- **Data**:
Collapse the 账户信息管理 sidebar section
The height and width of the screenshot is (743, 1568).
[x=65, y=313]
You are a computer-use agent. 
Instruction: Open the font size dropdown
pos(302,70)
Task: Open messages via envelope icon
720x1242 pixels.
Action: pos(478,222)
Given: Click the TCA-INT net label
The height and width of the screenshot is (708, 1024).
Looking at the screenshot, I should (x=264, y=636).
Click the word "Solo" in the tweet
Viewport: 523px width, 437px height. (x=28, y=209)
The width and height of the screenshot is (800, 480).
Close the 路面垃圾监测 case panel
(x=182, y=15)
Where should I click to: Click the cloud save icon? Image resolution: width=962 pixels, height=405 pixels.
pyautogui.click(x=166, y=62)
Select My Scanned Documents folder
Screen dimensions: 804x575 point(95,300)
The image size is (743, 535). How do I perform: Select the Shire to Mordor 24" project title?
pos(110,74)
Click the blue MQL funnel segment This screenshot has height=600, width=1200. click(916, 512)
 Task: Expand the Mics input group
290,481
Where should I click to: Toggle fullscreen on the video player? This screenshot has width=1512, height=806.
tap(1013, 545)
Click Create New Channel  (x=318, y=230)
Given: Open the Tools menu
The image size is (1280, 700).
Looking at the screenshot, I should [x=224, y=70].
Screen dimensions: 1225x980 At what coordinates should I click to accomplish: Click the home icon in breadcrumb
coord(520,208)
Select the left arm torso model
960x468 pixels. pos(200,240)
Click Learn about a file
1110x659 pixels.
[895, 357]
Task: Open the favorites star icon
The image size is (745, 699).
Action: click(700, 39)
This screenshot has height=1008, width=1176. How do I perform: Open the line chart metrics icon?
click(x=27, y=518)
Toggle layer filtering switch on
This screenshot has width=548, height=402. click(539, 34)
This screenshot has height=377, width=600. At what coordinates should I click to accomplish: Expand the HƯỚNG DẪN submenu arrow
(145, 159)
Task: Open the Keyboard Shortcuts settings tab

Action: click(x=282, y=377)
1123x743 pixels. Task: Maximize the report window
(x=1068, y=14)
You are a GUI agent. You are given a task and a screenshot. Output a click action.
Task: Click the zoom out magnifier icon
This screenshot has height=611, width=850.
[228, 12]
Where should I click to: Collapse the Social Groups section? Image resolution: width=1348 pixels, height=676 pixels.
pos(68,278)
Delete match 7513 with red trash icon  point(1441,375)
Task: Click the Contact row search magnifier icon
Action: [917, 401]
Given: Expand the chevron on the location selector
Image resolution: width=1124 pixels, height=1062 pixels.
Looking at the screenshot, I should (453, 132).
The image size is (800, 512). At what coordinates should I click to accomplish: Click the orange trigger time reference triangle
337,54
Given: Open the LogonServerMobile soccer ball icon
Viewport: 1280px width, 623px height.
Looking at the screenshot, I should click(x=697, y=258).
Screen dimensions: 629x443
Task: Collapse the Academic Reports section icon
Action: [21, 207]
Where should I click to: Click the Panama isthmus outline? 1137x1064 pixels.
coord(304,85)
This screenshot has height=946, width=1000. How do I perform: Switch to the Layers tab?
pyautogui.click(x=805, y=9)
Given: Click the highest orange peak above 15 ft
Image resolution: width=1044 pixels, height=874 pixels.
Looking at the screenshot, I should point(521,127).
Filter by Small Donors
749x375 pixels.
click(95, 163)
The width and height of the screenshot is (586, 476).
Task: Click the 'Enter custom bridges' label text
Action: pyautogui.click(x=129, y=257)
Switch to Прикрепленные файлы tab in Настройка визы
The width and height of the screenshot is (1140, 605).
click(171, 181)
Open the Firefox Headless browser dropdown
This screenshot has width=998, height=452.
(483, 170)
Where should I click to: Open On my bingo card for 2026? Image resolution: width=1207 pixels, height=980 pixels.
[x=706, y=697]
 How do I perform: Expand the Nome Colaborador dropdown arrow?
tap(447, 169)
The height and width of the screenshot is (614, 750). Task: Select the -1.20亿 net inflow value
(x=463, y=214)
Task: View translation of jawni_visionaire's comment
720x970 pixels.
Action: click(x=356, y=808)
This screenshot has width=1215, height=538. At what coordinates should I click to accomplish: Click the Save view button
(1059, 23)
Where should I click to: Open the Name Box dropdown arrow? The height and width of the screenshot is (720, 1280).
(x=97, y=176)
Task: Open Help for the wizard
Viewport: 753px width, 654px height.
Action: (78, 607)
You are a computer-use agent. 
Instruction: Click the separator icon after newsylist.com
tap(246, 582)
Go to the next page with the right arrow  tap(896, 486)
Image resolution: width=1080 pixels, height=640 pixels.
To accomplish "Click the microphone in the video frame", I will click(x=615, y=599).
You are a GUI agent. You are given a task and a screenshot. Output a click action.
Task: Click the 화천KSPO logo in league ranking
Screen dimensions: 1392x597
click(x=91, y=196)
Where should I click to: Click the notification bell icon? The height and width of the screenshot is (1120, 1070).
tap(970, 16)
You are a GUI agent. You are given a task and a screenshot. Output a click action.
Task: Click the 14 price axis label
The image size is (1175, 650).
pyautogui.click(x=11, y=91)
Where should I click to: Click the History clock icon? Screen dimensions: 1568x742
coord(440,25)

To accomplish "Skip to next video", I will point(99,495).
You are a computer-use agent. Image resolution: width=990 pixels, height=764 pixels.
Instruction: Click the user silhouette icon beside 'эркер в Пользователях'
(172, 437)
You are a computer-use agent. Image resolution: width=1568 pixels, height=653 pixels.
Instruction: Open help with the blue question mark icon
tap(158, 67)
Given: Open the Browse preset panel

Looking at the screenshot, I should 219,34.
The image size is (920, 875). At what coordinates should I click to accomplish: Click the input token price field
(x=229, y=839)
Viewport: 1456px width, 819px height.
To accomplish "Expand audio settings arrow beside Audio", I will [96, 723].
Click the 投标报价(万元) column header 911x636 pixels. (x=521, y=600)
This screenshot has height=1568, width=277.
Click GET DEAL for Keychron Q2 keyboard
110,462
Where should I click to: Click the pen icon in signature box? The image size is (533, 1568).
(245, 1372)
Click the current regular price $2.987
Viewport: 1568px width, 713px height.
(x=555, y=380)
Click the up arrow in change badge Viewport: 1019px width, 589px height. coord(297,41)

- **Instructions for the task**:
Each entry is to be given again, exactly as it stands.

- **Solution to this task**:
Collapse the 账户信息管理 sidebar section
The height and width of the screenshot is (743, 1568).
[x=65, y=313]
You are a computer-use agent. 
Instruction: Open the font size dropdown
pos(302,70)
Task: Open messages via envelope icon
720x1242 pixels.
Action: pos(478,222)
Given: Click the TCA-INT net label
The height and width of the screenshot is (708, 1024).
Looking at the screenshot, I should (x=264, y=636).
Click the word "Solo" in the tweet
Viewport: 523px width, 437px height. (x=28, y=209)
The width and height of the screenshot is (800, 480).
Close the 路面垃圾监测 case panel
(x=182, y=15)
Where should I click to: Click the cloud save icon? Image resolution: width=962 pixels, height=405 pixels.
pyautogui.click(x=166, y=62)
Select My Scanned Documents folder
Screen dimensions: 804x575 point(95,300)
The image size is (743, 535). How do I perform: Select the Shire to Mordor 24" project title?
pos(110,74)
Click the blue MQL funnel segment This screenshot has height=600, width=1200. click(916, 512)
 Task: Expand the Mics input group
290,481
Where should I click to: Toggle fullscreen on the video player? This screenshot has width=1512, height=806.
tap(1013, 545)
Click Create New Channel  (x=318, y=230)
Given: Open the Tools menu
The image size is (1280, 700).
Looking at the screenshot, I should [x=224, y=70].
Screen dimensions: 1225x980 At what coordinates should I click to accomplish: Click the home icon in breadcrumb
coord(520,208)
Select the left arm torso model
960x468 pixels. pos(200,240)
Click Learn about a file
1110x659 pixels.
[895, 357]
Task: Open the favorites star icon
The image size is (745, 699).
Action: click(700, 39)
This screenshot has height=1008, width=1176. How do I perform: Open the line chart metrics icon?
click(x=27, y=518)
Toggle layer filtering switch on
This screenshot has width=548, height=402. click(539, 34)
This screenshot has height=377, width=600. At what coordinates should I click to accomplish: Expand the HƯỚNG DẪN submenu arrow
(145, 159)
Task: Open the Keyboard Shortcuts settings tab

Action: click(x=282, y=377)
1123x743 pixels. Task: Maximize the report window
(x=1068, y=14)
You are a GUI agent. You are given a task and a screenshot. Output a click action.
Task: Click the zoom out magnifier icon
This screenshot has height=611, width=850.
[228, 12]
Where should I click to: Collapse the Social Groups section? Image resolution: width=1348 pixels, height=676 pixels.
pos(68,278)
Delete match 7513 with red trash icon  point(1441,375)
Task: Click the Contact row search magnifier icon
Action: [917, 401]
Given: Expand the chevron on the location selector
Image resolution: width=1124 pixels, height=1062 pixels.
Looking at the screenshot, I should (453, 132).
The image size is (800, 512). At what coordinates should I click to accomplish: Click the orange trigger time reference triangle
337,54
Given: Open the LogonServerMobile soccer ball icon
Viewport: 1280px width, 623px height.
Looking at the screenshot, I should click(x=697, y=258).
Screen dimensions: 629x443
Task: Collapse the Academic Reports section icon
Action: [21, 207]
Where should I click to: Click the Panama isthmus outline? 1137x1064 pixels.
coord(304,85)
This screenshot has height=946, width=1000. How do I perform: Switch to the Layers tab?
pyautogui.click(x=805, y=9)
Given: Click the highest orange peak above 15 ft
Image resolution: width=1044 pixels, height=874 pixels.
Looking at the screenshot, I should point(521,127).
Filter by Small Donors
749x375 pixels.
click(95, 163)
The width and height of the screenshot is (586, 476).
Task: Click the 'Enter custom bridges' label text
Action: pyautogui.click(x=129, y=257)
Switch to Прикрепленные файлы tab in Настройка визы
The width and height of the screenshot is (1140, 605).
click(171, 181)
Open the Firefox Headless browser dropdown
This screenshot has width=998, height=452.
(483, 170)
Where should I click to: Open On my bingo card for 2026? Image resolution: width=1207 pixels, height=980 pixels.
[x=706, y=697]
 How do I perform: Expand the Nome Colaborador dropdown arrow?
tap(447, 169)
The height and width of the screenshot is (614, 750). Task: Select the -1.20亿 net inflow value
(x=463, y=214)
Task: View translation of jawni_visionaire's comment
720x970 pixels.
Action: click(x=356, y=808)
This screenshot has width=1215, height=538. At what coordinates should I click to accomplish: Click the Save view button
(1059, 23)
Where should I click to: Open the Name Box dropdown arrow? The height and width of the screenshot is (720, 1280).
(x=97, y=176)
Task: Open Help for the wizard
Viewport: 753px width, 654px height.
Action: (78, 607)
You are a computer-use agent. 
Instruction: Click the separator icon after newsylist.com
tap(246, 582)
Go to the next page with the right arrow  tap(896, 486)
Image resolution: width=1080 pixels, height=640 pixels.
To accomplish "Click the microphone in the video frame", I will click(x=615, y=599).
You are a GUI agent. You are given a task and a screenshot. Output a click action.
Task: Click the 화천KSPO logo in league ranking
Screen dimensions: 1392x597
click(x=91, y=196)
Where should I click to: Click the notification bell icon? The height and width of the screenshot is (1120, 1070).
tap(970, 16)
You are a GUI agent. You are given a task and a screenshot. Output a click action.
Task: Click the 14 price axis label
The image size is (1175, 650).
pyautogui.click(x=11, y=91)
Where should I click to: Click the History clock icon? Screen dimensions: 1568x742
coord(440,25)

To accomplish "Skip to next video", I will point(99,495).
You are a computer-use agent. Image resolution: width=990 pixels, height=764 pixels.
Instruction: Click the user silhouette icon beside 'эркер в Пользователях'
(172, 437)
You are a computer-use agent. Image resolution: width=1568 pixels, height=653 pixels.
Instruction: Open help with the blue question mark icon
tap(158, 67)
Given: Open the Browse preset panel

Looking at the screenshot, I should 219,34.
The image size is (920, 875). At what coordinates should I click to accomplish: Click the input token price field
(x=229, y=839)
Viewport: 1456px width, 819px height.
To accomplish "Expand audio settings arrow beside Audio", I will [96, 723].
Click the 投标报价(万元) column header 911x636 pixels. (x=521, y=600)
This screenshot has height=1568, width=277.
Click GET DEAL for Keychron Q2 keyboard
110,462
Where should I click to: Click the pen icon in signature box? The image size is (533, 1568).
(245, 1372)
Click the current regular price $2.987
Viewport: 1568px width, 713px height.
(x=555, y=380)
Click the up arrow in change badge Viewport: 1019px width, 589px height. coord(297,41)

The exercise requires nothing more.